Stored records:
-*-*-

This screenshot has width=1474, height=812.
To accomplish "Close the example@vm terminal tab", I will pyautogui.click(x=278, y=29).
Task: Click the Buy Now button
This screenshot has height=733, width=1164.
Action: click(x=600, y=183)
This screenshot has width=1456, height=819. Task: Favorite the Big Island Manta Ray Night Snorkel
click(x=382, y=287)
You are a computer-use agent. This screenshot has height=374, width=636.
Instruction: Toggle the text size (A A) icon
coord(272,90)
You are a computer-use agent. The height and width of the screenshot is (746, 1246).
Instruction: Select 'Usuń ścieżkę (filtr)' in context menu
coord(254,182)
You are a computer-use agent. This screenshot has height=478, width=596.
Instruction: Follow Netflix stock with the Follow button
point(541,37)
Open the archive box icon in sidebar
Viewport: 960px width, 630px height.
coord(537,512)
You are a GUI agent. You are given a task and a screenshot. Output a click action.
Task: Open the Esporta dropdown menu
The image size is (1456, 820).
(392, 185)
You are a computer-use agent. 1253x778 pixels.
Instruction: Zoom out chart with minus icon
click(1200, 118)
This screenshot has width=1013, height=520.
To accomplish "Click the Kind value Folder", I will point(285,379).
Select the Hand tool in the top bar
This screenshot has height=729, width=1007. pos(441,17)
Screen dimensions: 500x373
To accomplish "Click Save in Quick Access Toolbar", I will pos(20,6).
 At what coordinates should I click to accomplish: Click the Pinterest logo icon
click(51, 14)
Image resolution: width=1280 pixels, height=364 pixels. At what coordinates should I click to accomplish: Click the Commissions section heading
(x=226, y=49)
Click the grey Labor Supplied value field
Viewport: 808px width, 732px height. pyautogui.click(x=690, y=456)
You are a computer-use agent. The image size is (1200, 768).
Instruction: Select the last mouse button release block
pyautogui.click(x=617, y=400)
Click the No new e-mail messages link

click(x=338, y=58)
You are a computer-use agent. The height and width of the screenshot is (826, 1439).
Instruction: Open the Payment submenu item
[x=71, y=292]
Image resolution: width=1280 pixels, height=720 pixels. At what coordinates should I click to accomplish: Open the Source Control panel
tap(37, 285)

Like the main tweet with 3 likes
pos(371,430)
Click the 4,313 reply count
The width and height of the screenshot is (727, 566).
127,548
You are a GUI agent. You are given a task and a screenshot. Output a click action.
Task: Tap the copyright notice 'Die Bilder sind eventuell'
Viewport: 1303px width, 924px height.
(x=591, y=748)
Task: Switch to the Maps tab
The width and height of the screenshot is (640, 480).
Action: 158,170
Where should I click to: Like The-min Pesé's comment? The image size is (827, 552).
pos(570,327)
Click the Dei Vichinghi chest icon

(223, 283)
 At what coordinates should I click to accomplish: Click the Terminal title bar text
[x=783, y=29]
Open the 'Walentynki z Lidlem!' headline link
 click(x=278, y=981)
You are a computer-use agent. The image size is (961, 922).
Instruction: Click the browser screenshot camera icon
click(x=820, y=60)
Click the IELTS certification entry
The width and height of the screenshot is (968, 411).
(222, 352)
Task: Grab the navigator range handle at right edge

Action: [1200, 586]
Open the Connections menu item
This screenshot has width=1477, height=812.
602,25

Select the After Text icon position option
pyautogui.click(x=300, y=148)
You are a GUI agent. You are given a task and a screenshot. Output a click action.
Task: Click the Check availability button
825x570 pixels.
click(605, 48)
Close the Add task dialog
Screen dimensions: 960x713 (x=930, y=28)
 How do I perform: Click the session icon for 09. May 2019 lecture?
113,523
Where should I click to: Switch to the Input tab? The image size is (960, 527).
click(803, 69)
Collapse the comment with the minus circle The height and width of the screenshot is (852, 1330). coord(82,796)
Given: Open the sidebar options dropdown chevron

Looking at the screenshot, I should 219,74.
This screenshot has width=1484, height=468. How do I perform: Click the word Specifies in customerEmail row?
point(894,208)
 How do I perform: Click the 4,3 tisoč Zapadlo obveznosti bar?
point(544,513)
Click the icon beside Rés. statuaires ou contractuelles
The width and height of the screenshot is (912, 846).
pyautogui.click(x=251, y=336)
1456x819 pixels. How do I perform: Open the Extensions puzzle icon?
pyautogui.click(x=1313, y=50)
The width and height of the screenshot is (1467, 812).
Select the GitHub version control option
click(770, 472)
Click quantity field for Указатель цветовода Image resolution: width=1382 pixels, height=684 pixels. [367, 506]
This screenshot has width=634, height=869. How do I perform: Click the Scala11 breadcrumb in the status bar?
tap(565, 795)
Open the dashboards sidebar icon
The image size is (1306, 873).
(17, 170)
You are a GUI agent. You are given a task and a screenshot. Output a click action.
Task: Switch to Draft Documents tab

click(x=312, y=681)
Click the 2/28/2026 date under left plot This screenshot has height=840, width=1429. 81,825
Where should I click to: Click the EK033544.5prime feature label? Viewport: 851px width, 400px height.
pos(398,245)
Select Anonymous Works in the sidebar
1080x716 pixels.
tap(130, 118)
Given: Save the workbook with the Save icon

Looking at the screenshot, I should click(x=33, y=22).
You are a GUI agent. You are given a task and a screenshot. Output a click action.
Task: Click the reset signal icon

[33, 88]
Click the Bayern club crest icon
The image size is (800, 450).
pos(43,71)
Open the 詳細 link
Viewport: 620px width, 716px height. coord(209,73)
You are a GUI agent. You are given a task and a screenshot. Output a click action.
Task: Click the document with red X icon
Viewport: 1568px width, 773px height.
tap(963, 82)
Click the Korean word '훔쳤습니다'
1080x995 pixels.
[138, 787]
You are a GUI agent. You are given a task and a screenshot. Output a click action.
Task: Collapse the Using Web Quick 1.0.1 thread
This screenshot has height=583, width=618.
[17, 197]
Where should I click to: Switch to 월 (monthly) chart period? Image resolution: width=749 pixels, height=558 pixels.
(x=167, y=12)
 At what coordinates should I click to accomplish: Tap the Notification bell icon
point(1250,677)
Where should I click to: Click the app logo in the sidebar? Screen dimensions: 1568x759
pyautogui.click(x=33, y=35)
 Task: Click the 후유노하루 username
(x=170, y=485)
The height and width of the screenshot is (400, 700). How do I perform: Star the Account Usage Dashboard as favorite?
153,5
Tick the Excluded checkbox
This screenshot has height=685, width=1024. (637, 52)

-*-*-

▸ **Problem to work on**
From the first line to the last, repeat the records exactly.

▸ **Response for this exercise**
This screenshot has width=1474, height=812.
To accomplish "Close the example@vm terminal tab", I will pyautogui.click(x=278, y=29).
Task: Click the Buy Now button
This screenshot has height=733, width=1164.
Action: click(x=600, y=183)
This screenshot has width=1456, height=819. Task: Favorite the Big Island Manta Ray Night Snorkel
click(x=382, y=287)
You are a computer-use agent. This screenshot has height=374, width=636.
Instruction: Toggle the text size (A A) icon
coord(272,90)
You are a computer-use agent. The height and width of the screenshot is (746, 1246).
Instruction: Select 'Usuń ścieżkę (filtr)' in context menu
coord(254,182)
You are a computer-use agent. This screenshot has height=478, width=596.
Instruction: Follow Netflix stock with the Follow button
point(541,37)
Open the archive box icon in sidebar
Viewport: 960px width, 630px height.
coord(537,512)
You are a GUI agent. You are given a task and a screenshot. Output a click action.
Task: Open the Esporta dropdown menu
The image size is (1456, 820).
(392, 185)
You are a computer-use agent. 1253x778 pixels.
Instruction: Zoom out chart with minus icon
click(1200, 118)
This screenshot has width=1013, height=520.
To accomplish "Click the Kind value Folder", I will point(285,379).
Select the Hand tool in the top bar
This screenshot has height=729, width=1007. pos(441,17)
Screen dimensions: 500x373
To accomplish "Click Save in Quick Access Toolbar", I will pos(20,6).
 At what coordinates should I click to accomplish: Click the Pinterest logo icon
click(51, 14)
Image resolution: width=1280 pixels, height=364 pixels. At what coordinates should I click to accomplish: Click the Commissions section heading
(x=226, y=49)
Click the grey Labor Supplied value field
Viewport: 808px width, 732px height. pyautogui.click(x=690, y=456)
You are a computer-use agent. The image size is (1200, 768).
Instruction: Select the last mouse button release block
pyautogui.click(x=617, y=400)
Click the No new e-mail messages link

click(x=338, y=58)
You are a computer-use agent. The height and width of the screenshot is (826, 1439).
Instruction: Open the Payment submenu item
[x=71, y=292]
Image resolution: width=1280 pixels, height=720 pixels. At what coordinates should I click to accomplish: Open the Source Control panel
tap(37, 285)

Like the main tweet with 3 likes
pos(371,430)
Click the 4,313 reply count
The width and height of the screenshot is (727, 566).
127,548
You are a GUI agent. You are given a task and a screenshot. Output a click action.
Task: Tap the copyright notice 'Die Bilder sind eventuell'
Viewport: 1303px width, 924px height.
(x=591, y=748)
Task: Switch to the Maps tab
The width and height of the screenshot is (640, 480).
Action: 158,170
Where should I click to: Like The-min Pesé's comment? The image size is (827, 552).
pos(570,327)
Click the Dei Vichinghi chest icon

(223, 283)
 At what coordinates should I click to accomplish: Click the Terminal title bar text
[x=783, y=29]
Open the 'Walentynki z Lidlem!' headline link
 click(x=278, y=981)
You are a computer-use agent. The image size is (961, 922).
Instruction: Click the browser screenshot camera icon
click(x=820, y=60)
Click the IELTS certification entry
The width and height of the screenshot is (968, 411).
(222, 352)
Task: Grab the navigator range handle at right edge

Action: [1200, 586]
Open the Connections menu item
This screenshot has width=1477, height=812.
602,25

Select the After Text icon position option
pyautogui.click(x=300, y=148)
You are a GUI agent. You are given a task and a screenshot. Output a click action.
Task: Click the Check availability button
825x570 pixels.
click(605, 48)
Close the Add task dialog
Screen dimensions: 960x713 (x=930, y=28)
 How do I perform: Click the session icon for 09. May 2019 lecture?
113,523
Where should I click to: Switch to the Input tab? The image size is (960, 527).
click(803, 69)
Collapse the comment with the minus circle The height and width of the screenshot is (852, 1330). coord(82,796)
Given: Open the sidebar options dropdown chevron

Looking at the screenshot, I should 219,74.
This screenshot has width=1484, height=468. How do I perform: Click the word Specifies in customerEmail row?
point(894,208)
 How do I perform: Click the 4,3 tisoč Zapadlo obveznosti bar?
point(544,513)
Click the icon beside Rés. statuaires ou contractuelles
The width and height of the screenshot is (912, 846).
pyautogui.click(x=251, y=336)
1456x819 pixels. How do I perform: Open the Extensions puzzle icon?
pyautogui.click(x=1313, y=50)
The width and height of the screenshot is (1467, 812).
Select the GitHub version control option
click(770, 472)
Click quantity field for Указатель цветовода Image resolution: width=1382 pixels, height=684 pixels. [367, 506]
This screenshot has width=634, height=869. How do I perform: Click the Scala11 breadcrumb in the status bar?
tap(565, 795)
Open the dashboards sidebar icon
The image size is (1306, 873).
(17, 170)
You are a GUI agent. You are given a task and a screenshot. Output a click action.
Task: Switch to Draft Documents tab

click(x=312, y=681)
Click the 2/28/2026 date under left plot This screenshot has height=840, width=1429. 81,825
Where should I click to: Click the EK033544.5prime feature label? Viewport: 851px width, 400px height.
pos(398,245)
Select Anonymous Works in the sidebar
1080x716 pixels.
tap(130, 118)
Given: Save the workbook with the Save icon

Looking at the screenshot, I should click(x=33, y=22).
You are a GUI agent. You are given a task and a screenshot. Output a click action.
Task: Click the reset signal icon

[33, 88]
Click the Bayern club crest icon
The image size is (800, 450).
pos(43,71)
Open the 詳細 link
Viewport: 620px width, 716px height. coord(209,73)
You are a GUI agent. You are given a task and a screenshot. Output a click action.
Task: Click the document with red X icon
Viewport: 1568px width, 773px height.
tap(963, 82)
Click the Korean word '훔쳤습니다'
1080x995 pixels.
[138, 787]
You are a GUI agent. You are given a task and a screenshot. Output a click action.
Task: Collapse the Using Web Quick 1.0.1 thread
This screenshot has height=583, width=618.
[17, 197]
Where should I click to: Switch to 월 (monthly) chart period? Image resolution: width=749 pixels, height=558 pixels.
(x=167, y=12)
 At what coordinates should I click to accomplish: Tap the Notification bell icon
point(1250,677)
Where should I click to: Click the app logo in the sidebar? Screen dimensions: 1568x759
pyautogui.click(x=33, y=35)
 Task: Click the 후유노하루 username
(x=170, y=485)
The height and width of the screenshot is (400, 700). How do I perform: Star the Account Usage Dashboard as favorite?
153,5
Tick the Excluded checkbox
This screenshot has height=685, width=1024. (637, 52)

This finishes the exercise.